10  When PCA or tSNE might not work

TipLearning Objectives
  • Understand real-world scenarios where unsupervised learning is applied
  • Identify situations where PCA and other dimensionality reduction techniques may not be effective

10.1 When PCA or tSNE may not work

  • Nonlinear structure
    • Swiss roll/curved trajectories (e.g., differentiation trajectories); PCA flattens and mixes cells that are nearby in 2D but far along the curve.
    • Concentric patterns (e.g., ring-like responses); PCA cannot separate circles.
  • When variance ≠ signal
    • Batch effects or library size dominate variance in scRNA‑seq; PCs reflect technical factors rather than biology.
    • Cell cycle effects overshadow subtle lineage differences.
    • Rare cell types: biologically important but low variance, thus missed by top PCs.
  • Outliers and heavy tails
    • A few extreme samples/genes drive the first PCs, masking true structure (common with QC issues or outlier libraries).
  • Feature scaling and units
    • Mixed units or unscaled features: high-variance genes/proteins dominate; low-variance but important markers get ignored.
  • Time/phase structure
    • Periodic processes (cell cycle phases): PCA captures amplitude rather than phase, mixing states.
  • p >> n instability
    • Many more genes than samples: PCs become noisy/unstable without regularization or careful preprocessing.
  • Missing data
    • Nonrandom missingness (dropouts in scRNA‑seq) biases covariance; naive imputation can create artificial PCs.

10.1.1 Quick remedies

  • Nonlinear structure: t‑SNE/UMAP.
  • Variance ≠ signal: regress out batch/cell cycle; use sctransform; combat/BBKNN/Harmony for batch correction; consider supervised methods (PLS/CCA) if labels exist.
  • Outliers/heavy tails: robust PCA, rank genes with robust dispersion, Winsorize/log1p.
  • Scaling/units: standardize features; use variance-stabilizing transforms (log1p, VST).

10.1.2 Non-linear data

  • Non-linearity: Data that lies on curved surfaces or when data has non-linear relationships.
  • Single-cell data: Biological data where cell types form non-linear clusters in high-dimensional space

10.1.3 Categorical Features

  • PCA may work poorly with categorical data unless properly encoded
  • One-hot encoding categorical features can create sparse, high-dimensional data where PCA may not capture meaningful structure

10.2 Alternatives

10.2.1 t-SNE (t-Distributed Stochastic Neighbor Embedding)

  • Best for: Non-linear dimensionality reduction and visualization
  • Key parameter: Perplexity (try values 5-50)
  • Use case: Single-cell data, biological expression data, any non-linear clustering
Tip

NOTE (IMPORTANT CONCEPT): Sometimes tSNE may not work as well! It is hard to predict which unsupervised machine learning technique will work best.

You just need to try a bunch of different techniques.

10.2.2 Hierarchical Clustering + Heatmaps

  • Best for: Categorical data and understanding relationships between samples
  • Use case: When you want to see how samples group together based on multiple features

10.2.3 Activity: Demonstrating how PCA may not work well on the Swiss roll data

  • The Swiss roll dataset

A 2D curve embedded in 3D that looks like a rolled sheet.
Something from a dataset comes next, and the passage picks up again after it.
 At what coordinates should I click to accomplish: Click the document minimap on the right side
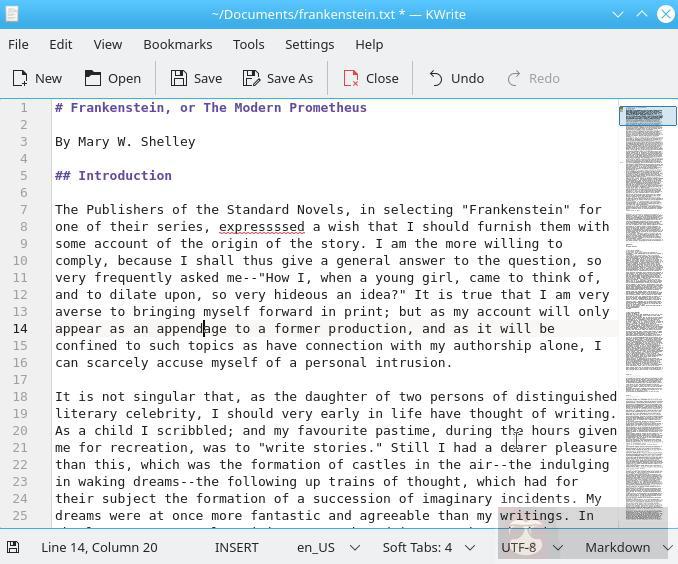[x=647, y=300]
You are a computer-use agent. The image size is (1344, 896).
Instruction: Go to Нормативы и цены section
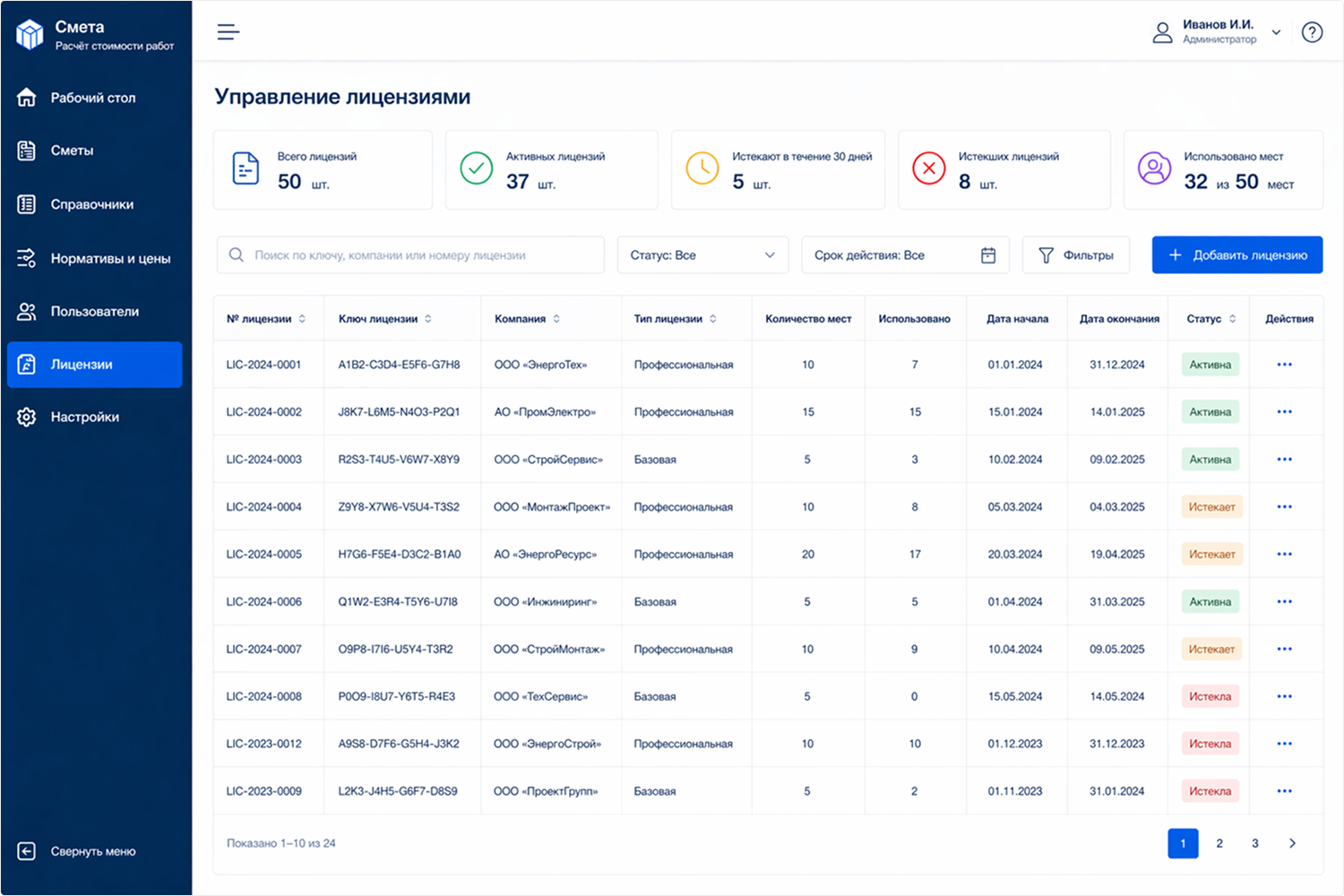click(x=109, y=259)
You can play around with the plot below!

  • Performing PCA on the Swiss roll dataset

  • Performing tSNE on the Swiss roll dataset

10.2.4 PCA on time series data and spiral data


--- TIMESERIES DATA ---
PCA Analysis for Timeseries Data
==================================================
PC1 explains 70.7% of variance
PC2 explains 29.3% of variance
Total variance explained: 100.0%

Why PCA fails here:
• This is actually a function y = f(t) where t is time
• PCA treats it as 2D spatial data, ignoring temporal structure
• The relationship is nonlinear (sine waves)
• Important frequency components are lost in projection

Better alternatives:
• Manifold learning: t-SNE, UMAP, Isomap
• Kernel PCA for nonlinear relationships
• Autoencoders for complex nonlinear dimensionality reduction
• For time series: Fourier analysis, wavelet transforms
• Recurrent neural networks for temporal patterns

============================================================

--- SPIRAL DATA ---
PCA Analysis for Spiral Data
==================================================
PC1 explains 54.8% of variance
PC2 explains 45.2% of variance
Total variance explained: 100.0%

Why PCA fails here:
• Data follows a spiral pattern with rotational structure
• PCA cannot capture circular/rotational relationships
• Sequential ordering (temporal aspect) is lost
• Linear projection destroys the spiral geometry

Better alternatives:
• Manifold learning: t-SNE, UMAP, Isomap
• Kernel PCA for nonlinear relationships
• Autoencoders for complex nonlinear dimensionality reduction

============================================================

10.2.5 Missing data

PCA and tSNE also do not work well when there is missing data. See Exercise Section 8.8.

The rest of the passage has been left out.